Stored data

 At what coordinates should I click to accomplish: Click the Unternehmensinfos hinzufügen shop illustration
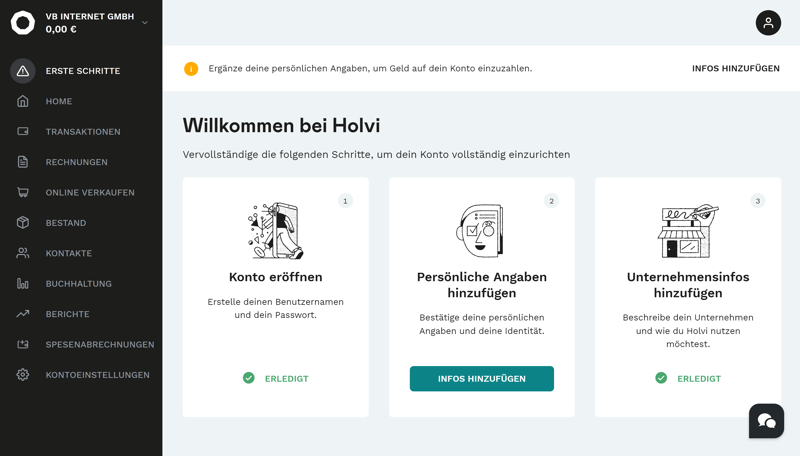(x=688, y=231)
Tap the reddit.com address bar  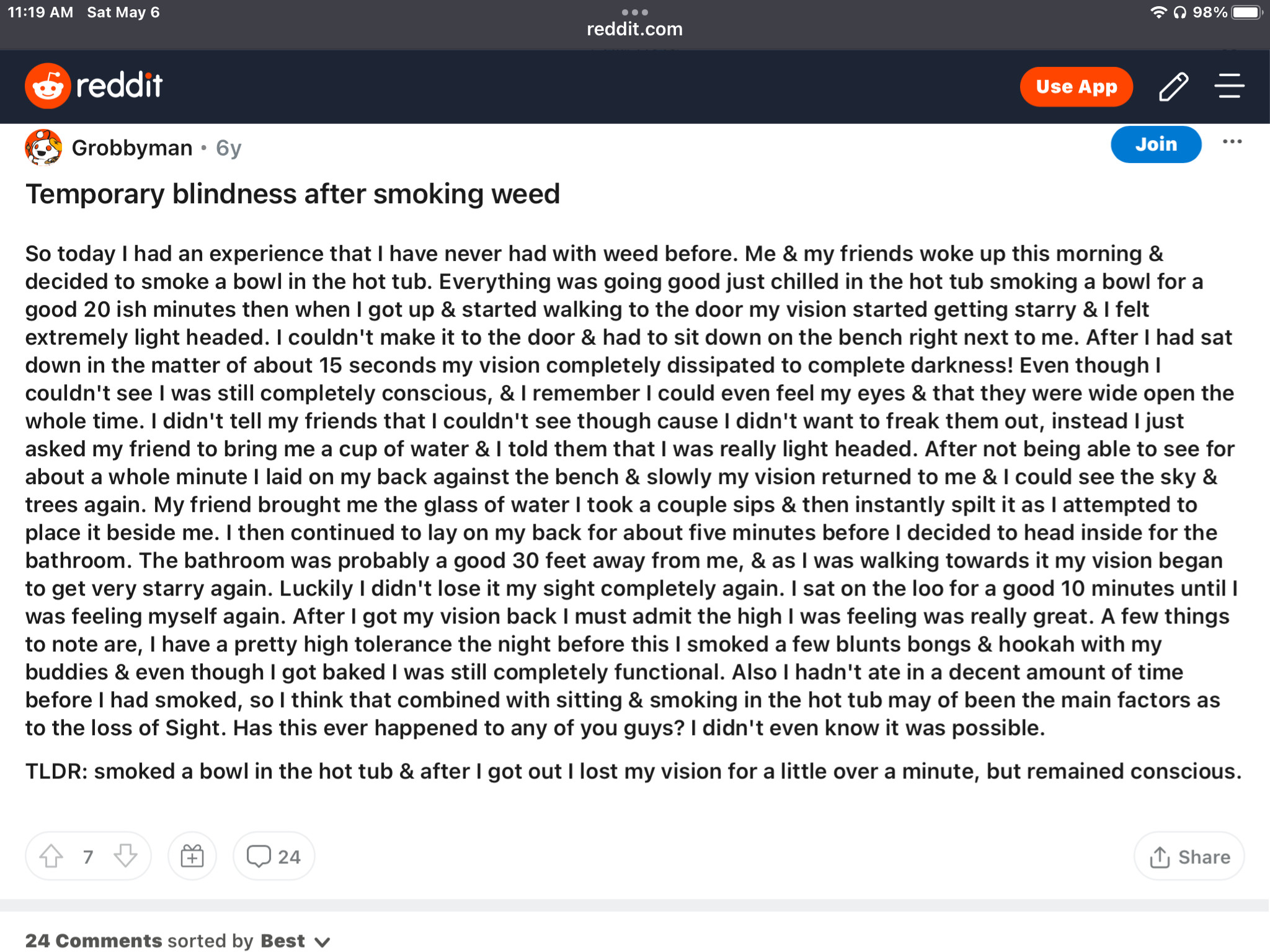pos(634,29)
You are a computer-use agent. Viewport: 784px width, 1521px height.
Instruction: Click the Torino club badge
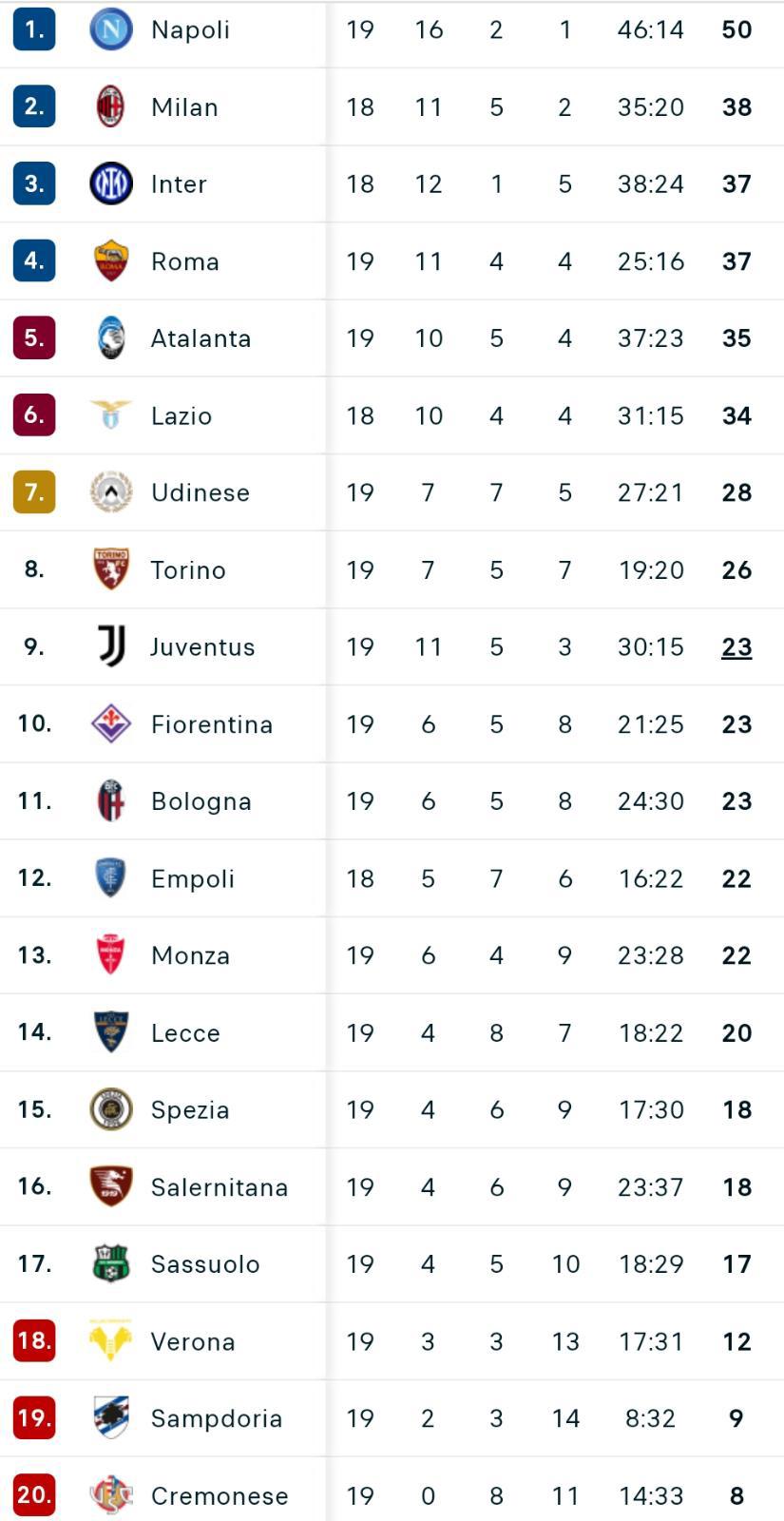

_INSTRUCTIONS TO FOLLOW_:
In the entries above, find the line containing "You are a computer-use". Transcribe it and every later line to the end, exactly, and leave out the pictures.

_RESPONSE BELOW_:
You are a computer-use agent. Viewport: 784px width, 1521px height.
Instruction: Click the Torino club badge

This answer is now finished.